2. OCSP responses, using [OCSP], have to be collected.
3. delta CRLs and the relevant associated full CRLs (or full
Authority Revocation Lists) are to be collected.
4. any available revocation information has to be collected.
5. no revocation information need be collected.
(Source for 34: 7.3. Revocation Requirements)
SCVP section 1.2 says:
Revocation checking is one aspect of certification path validation
defined in [PKIX-1]. Therefore, the validation policy MUST specify
the source of revocation information. Five alternatives are
envisioned:
1. full CRLs (or full Authority Revocation Lists) have to be
collected;
2. OCSP responses, using [OCSP], have to be collected;
3. delta CRLs and the relevant associated full CRLs (or full
Authority Revocation Lists) are to be collected;
4. any available revocation information has to be collected;
and
5. no revocation information need be collected.
[PKIX-1] is a reference to RFC 3280, and [OCSP] is a reference to
RFC 2560.
35. The validation policy MUST specify the source of revocation
information:
- full CRLs (or full Authority Revocation Lists) have to be
collected.
- OCSP responses, using [OCSP], have to be collected.

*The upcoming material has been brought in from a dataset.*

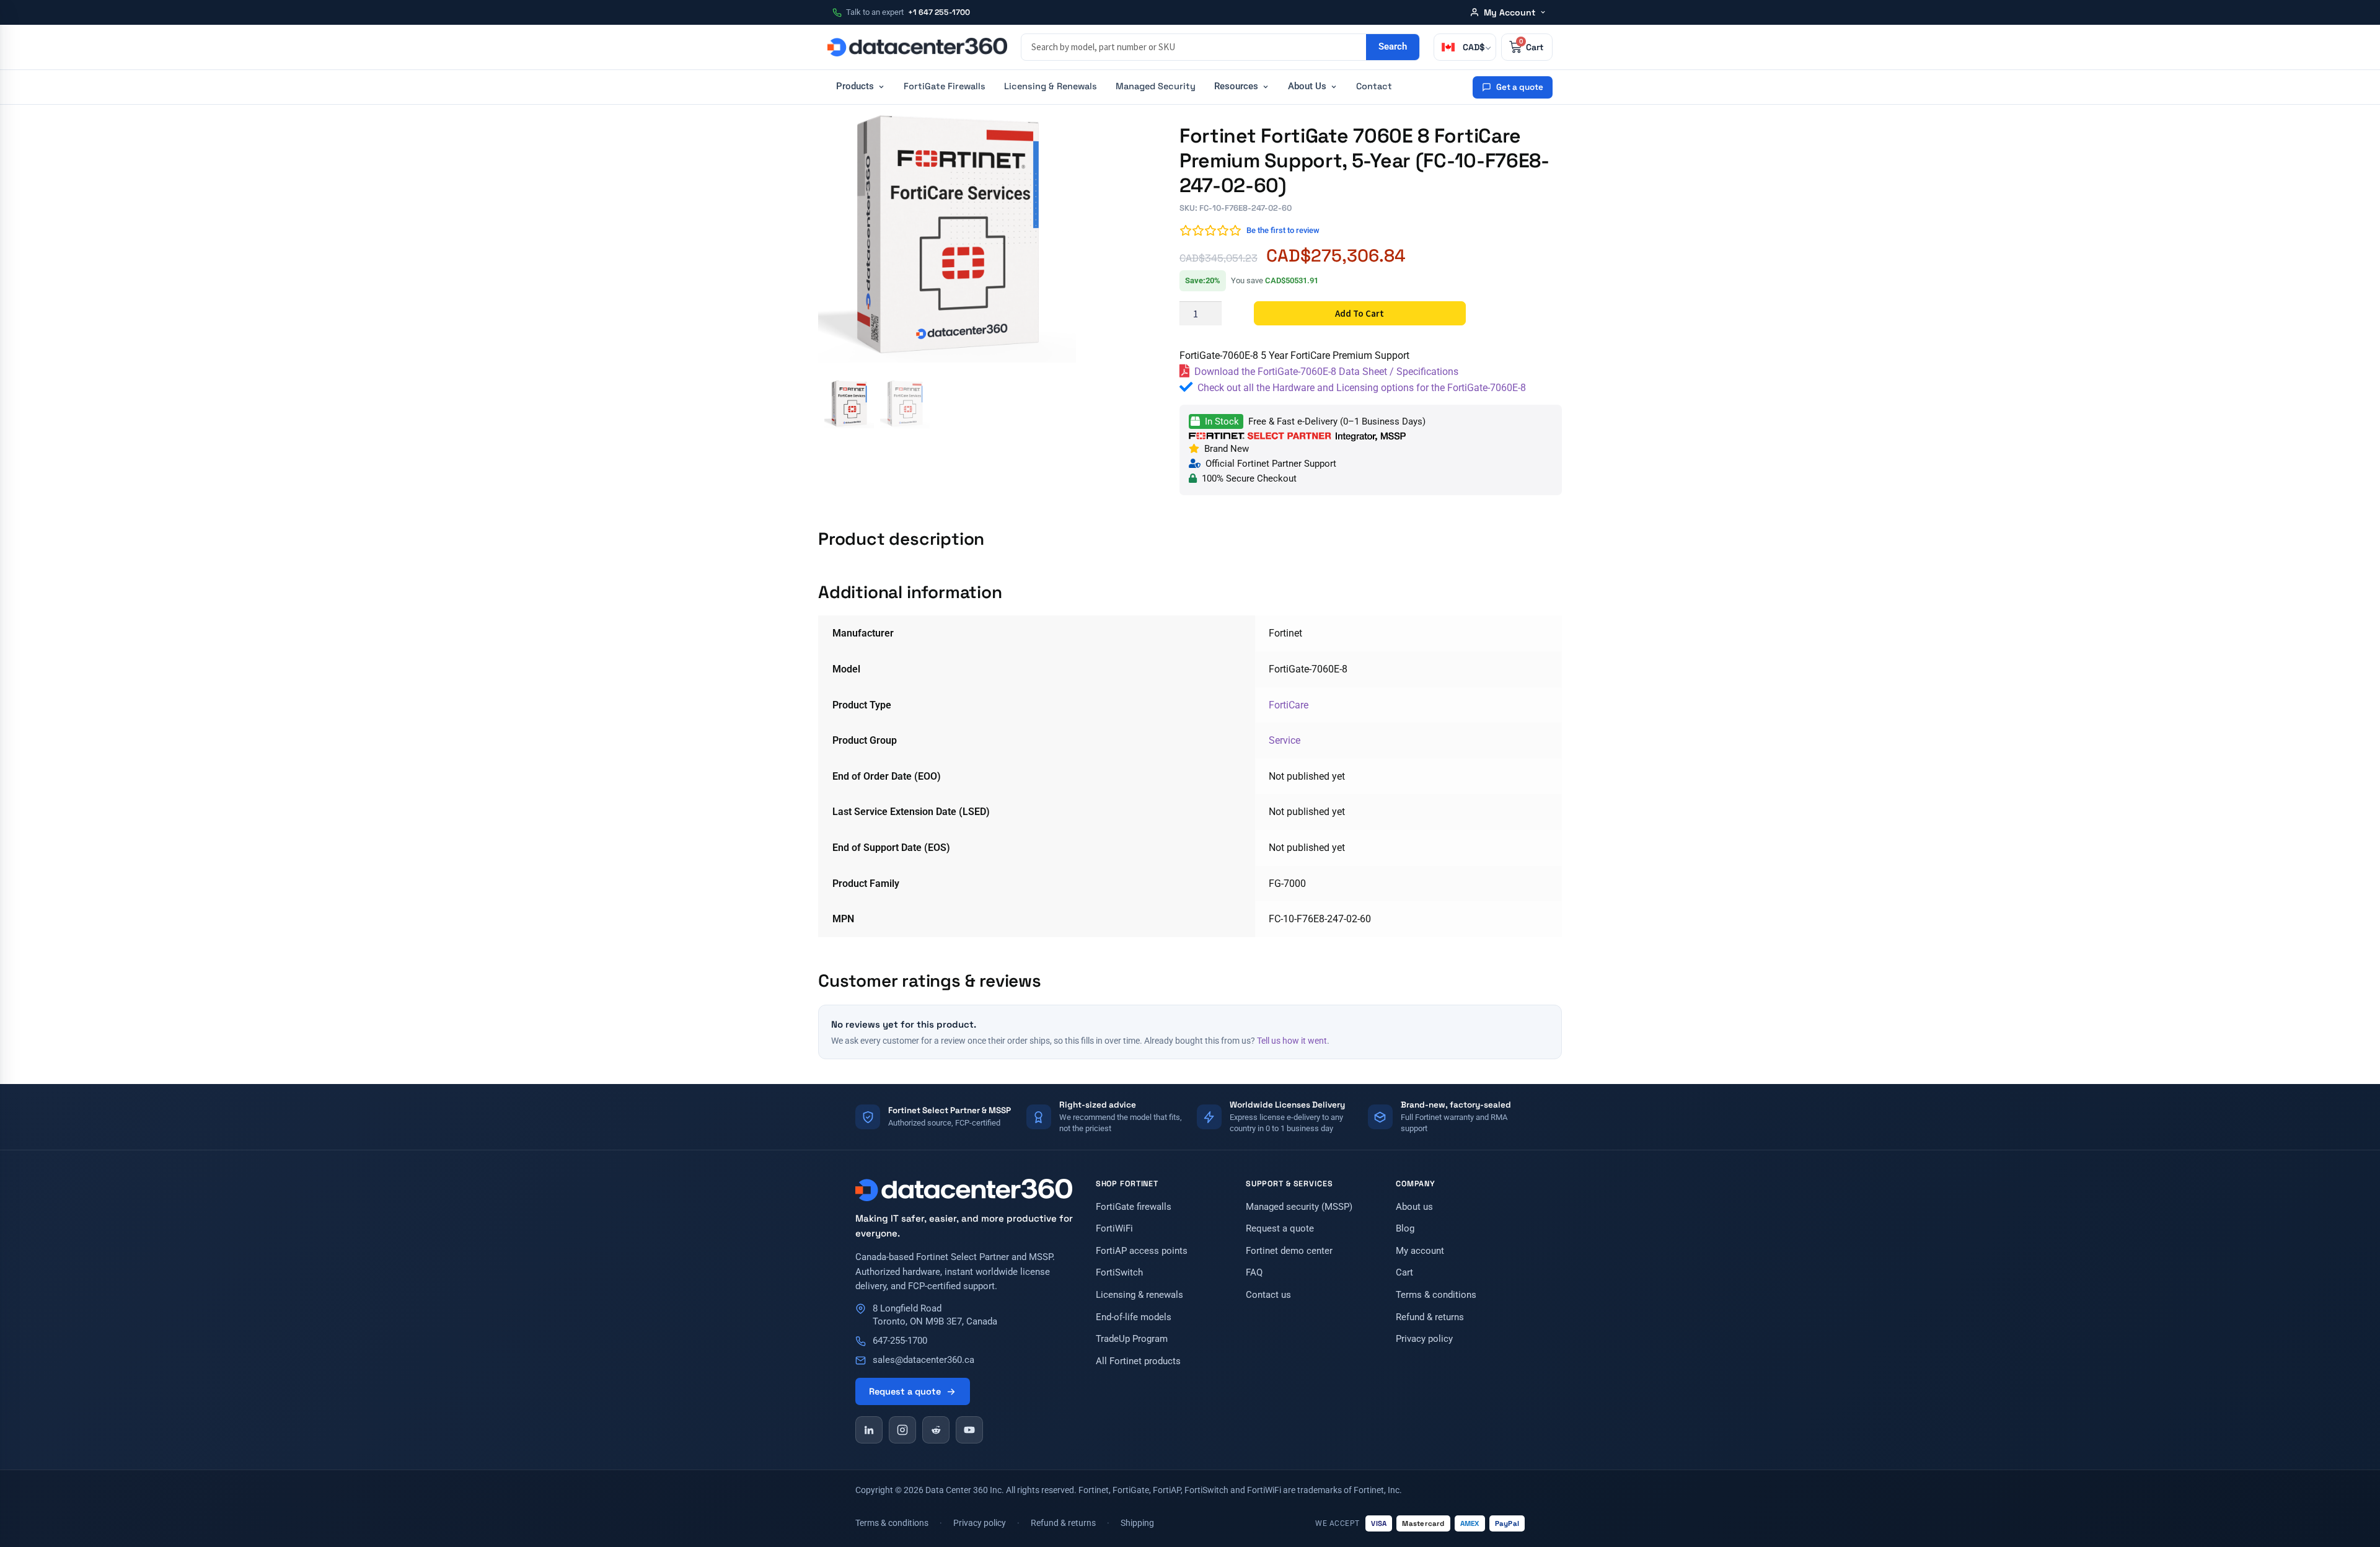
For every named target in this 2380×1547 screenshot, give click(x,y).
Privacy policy (1424, 1339)
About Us (1307, 86)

- delta CRLs and the relevant associated full CRLs (or full
Authority Revocation Lists) are to be collected.
- any available revocation information has to be collected.
- no revocation information need be collected.
(source for 35: 7. Validation Policy)
[For the candidate protocol, describe the path validation and path
discovery policy parameters that a conformant server MUST or
SHOULD support, e.g., trust anchor names, keys, name
constraints and policy constraints for trust anchors, path depth
limits, key usage constraints, extended key usage constraints,
required/allowed revocation status data types, etc.]
Conformance item 34 and 35 seem to be identical. SCVP section 1.2
is quoted in the above response.
SCVP defines the syntax of a validation policy as an OID
followed by optional parameters. We expect application-specific
validation policies to be defined in other documents, not in the
SCVP protocol document itself. The parameters for each of these
application-specific validation policies will be defined in the
documents that specify the policies, not in SCVP. We believe that
the PKIX working group should specify application-specific
validation policies for S/MIME, TLS, and IPsec. See section 3.2.5.